One last question: is there anything actionable by me regarding this, e.g. opening a ticket on the PostgreSQL issue tracker?

That is as much as I can do, because I have zero experience with PostgreSQL development, but if you want me to open an issue describing the performance issues and benefits to the PostGIS community of having much faster GiST indexing and referencing this mailing list thread, that is something I could potentially do. Probably not a whole lot of value in it, but at least it would document the enhancement request.

Marco

Op 21-9-2020 om 18:39 schreef Peter Geoghegan:
On Wed, Sep 16, 2020 at 3:17 PM Alexander Korotkov <aekorot...@gmail.com> wrote:
In fact, GiST indexes are inferior to B-tree indexes for many reasons.
For instance, B-tree implements disk-ordered scan during VACUUM, while
GiST doesn't.  B-tree could implement retail index tuple delete (which
will be very useful for pluggable table AMs), but for GiST retail
delete is problematic, because its performance is not guaranteed to be
log(N).  B-tree implements deduplication, but GiST doesn't.  And so
on.  So, most of advances are applied to B-tree, while GiST is
retarded.  That makes me think it's a good idea to reimplement GiST on
top of B-tree.
A standard B-Tree with Z ordering is sometimes called a UB-Tree. This
is described in "Modern B-Tree techniques", which promotes UB-Trees as
having all of the advantages you list here.
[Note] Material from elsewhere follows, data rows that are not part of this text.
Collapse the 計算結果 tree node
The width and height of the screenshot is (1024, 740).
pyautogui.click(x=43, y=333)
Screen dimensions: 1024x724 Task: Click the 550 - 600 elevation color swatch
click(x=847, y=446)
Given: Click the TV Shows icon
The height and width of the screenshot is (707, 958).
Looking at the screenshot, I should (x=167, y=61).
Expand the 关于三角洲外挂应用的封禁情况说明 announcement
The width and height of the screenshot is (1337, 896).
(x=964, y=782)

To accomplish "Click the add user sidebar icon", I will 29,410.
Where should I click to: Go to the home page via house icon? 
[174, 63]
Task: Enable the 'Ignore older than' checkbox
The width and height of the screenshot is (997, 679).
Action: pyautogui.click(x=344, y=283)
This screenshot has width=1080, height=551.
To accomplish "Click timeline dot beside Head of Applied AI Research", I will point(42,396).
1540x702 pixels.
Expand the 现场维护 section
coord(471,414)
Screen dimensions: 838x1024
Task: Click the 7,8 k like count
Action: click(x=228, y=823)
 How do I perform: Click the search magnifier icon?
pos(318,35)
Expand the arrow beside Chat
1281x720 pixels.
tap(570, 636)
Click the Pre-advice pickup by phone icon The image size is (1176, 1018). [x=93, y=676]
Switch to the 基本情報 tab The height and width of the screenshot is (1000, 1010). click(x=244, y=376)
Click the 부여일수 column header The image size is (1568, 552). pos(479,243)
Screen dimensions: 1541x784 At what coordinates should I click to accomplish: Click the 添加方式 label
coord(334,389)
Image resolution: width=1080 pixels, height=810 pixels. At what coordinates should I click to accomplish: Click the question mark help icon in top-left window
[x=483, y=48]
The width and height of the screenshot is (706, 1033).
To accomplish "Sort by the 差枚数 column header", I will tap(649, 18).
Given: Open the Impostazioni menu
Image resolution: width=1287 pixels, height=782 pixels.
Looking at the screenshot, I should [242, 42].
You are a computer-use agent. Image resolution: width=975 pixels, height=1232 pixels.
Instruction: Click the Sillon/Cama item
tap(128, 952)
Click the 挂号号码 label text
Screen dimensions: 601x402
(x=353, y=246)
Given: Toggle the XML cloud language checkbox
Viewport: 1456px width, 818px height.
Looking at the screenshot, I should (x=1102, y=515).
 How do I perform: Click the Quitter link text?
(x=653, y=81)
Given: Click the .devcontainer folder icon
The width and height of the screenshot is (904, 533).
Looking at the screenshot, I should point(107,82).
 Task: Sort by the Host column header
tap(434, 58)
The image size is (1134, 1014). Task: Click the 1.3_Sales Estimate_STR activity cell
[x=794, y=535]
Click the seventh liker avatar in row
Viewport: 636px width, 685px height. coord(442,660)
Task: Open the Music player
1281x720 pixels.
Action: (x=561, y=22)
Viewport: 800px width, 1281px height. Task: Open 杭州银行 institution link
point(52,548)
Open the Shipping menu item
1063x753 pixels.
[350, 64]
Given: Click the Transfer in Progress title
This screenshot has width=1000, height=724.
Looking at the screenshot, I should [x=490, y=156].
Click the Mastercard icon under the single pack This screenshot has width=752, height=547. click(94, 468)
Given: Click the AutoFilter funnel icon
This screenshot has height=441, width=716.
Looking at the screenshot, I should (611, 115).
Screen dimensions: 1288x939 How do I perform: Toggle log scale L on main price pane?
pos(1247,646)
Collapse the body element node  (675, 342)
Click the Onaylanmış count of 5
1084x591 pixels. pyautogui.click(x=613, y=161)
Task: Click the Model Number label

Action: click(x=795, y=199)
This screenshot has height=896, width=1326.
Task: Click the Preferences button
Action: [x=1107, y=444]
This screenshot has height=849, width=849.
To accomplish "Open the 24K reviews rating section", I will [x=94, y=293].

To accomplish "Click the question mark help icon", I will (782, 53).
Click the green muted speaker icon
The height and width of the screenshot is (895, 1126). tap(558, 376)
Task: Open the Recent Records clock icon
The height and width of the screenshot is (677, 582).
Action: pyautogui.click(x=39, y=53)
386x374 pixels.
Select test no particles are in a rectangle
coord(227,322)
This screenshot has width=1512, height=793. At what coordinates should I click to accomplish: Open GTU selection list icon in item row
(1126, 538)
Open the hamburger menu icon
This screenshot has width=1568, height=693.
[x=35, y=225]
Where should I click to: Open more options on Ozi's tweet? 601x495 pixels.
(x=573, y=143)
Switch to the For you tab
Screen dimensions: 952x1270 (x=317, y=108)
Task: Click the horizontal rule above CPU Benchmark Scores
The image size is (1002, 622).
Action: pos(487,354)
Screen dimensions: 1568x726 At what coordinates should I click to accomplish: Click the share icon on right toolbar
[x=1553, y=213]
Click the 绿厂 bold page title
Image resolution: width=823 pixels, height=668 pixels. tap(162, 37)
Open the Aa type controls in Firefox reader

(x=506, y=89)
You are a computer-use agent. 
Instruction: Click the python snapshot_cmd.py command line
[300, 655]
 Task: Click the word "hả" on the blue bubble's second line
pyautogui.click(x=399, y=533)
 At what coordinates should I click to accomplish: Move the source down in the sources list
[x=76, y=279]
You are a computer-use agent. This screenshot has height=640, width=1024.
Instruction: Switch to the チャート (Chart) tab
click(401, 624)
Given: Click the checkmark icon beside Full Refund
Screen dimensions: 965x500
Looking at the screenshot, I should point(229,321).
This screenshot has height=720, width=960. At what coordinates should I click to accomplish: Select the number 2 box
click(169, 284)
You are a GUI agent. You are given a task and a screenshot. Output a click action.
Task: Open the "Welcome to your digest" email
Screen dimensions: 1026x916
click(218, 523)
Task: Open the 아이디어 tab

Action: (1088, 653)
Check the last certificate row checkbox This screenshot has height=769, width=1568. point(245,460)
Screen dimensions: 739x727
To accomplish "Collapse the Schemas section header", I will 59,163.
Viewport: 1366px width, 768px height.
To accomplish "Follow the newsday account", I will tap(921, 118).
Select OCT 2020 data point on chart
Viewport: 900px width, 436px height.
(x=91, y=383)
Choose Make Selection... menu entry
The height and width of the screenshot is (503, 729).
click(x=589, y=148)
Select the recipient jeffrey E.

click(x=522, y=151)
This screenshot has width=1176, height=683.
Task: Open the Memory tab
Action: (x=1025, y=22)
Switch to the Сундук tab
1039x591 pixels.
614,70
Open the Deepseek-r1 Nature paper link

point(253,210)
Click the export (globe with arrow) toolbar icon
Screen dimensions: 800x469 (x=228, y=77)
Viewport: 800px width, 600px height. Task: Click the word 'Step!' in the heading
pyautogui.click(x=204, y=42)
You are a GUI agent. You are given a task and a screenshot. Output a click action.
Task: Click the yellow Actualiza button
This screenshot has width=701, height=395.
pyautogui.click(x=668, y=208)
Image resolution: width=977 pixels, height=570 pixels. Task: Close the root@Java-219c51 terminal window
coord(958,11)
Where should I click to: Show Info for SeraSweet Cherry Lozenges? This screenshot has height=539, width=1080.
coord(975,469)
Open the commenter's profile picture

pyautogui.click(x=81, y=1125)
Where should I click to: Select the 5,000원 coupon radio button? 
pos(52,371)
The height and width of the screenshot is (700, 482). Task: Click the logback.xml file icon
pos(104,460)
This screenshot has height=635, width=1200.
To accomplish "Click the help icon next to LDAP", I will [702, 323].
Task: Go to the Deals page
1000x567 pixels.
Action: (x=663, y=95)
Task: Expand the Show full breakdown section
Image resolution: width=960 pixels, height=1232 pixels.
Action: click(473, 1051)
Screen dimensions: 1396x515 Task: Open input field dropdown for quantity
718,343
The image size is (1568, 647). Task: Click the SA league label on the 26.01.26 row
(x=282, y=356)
Though the book also says
that it probably has somewhat inferior read performance to
"specialized structures" (which probably refers to loosely ordered
tree structures like GiST). This matches my own high level intuitions
about it.

In short, my idea is to add to the B-tree ability to maintain "union
key" (MBR for spatial) in pivot tuple (including leftmost pivot
tuple), while navigation of insertions will remain comparison-based
(Z-ordered for spatial).  Once we have union keys correctly
maintained, we can implement a special "union key" scan for B-tree,
which would work similar to the GiST scan. Maintaining union keys
could be tricky, because we will have to make sure no concurrent split
ruined our work on extension of parent union key before we've extended
the child union key.  But nevertheless, I think it's solvable.
That sounds hard. It sounds like you more or less want to make the
structure a true UB-Tree for inserts -- a structure where you cannot
allow there to be more than one place for any possible key in the
index. But you also want to maintain a union key for selects, in order
to make it possible to have a choice of subtree to insert into, just
like GiST. Is it really possible to do both at the same time? It feels
like a fundamental trade-off.

I suspect that it would be helpful (if you just did a traditional
UB-Tree, without the union key stuff) to add specialized suffix
truncation logic, that picked a split point according to special
criteria for the conditioned Z-order keys. That might limit the extent
of the performance hit for reads, without the added complexity of the
union key thing. This is just a guess.

I don't have a particularly good sense of the costs here. It's obvious
that the benefits would be very significant, but you don't need me to
say that. The hard parts are 1.) determining the costs, and 2.)
determining if the benefits are worth it.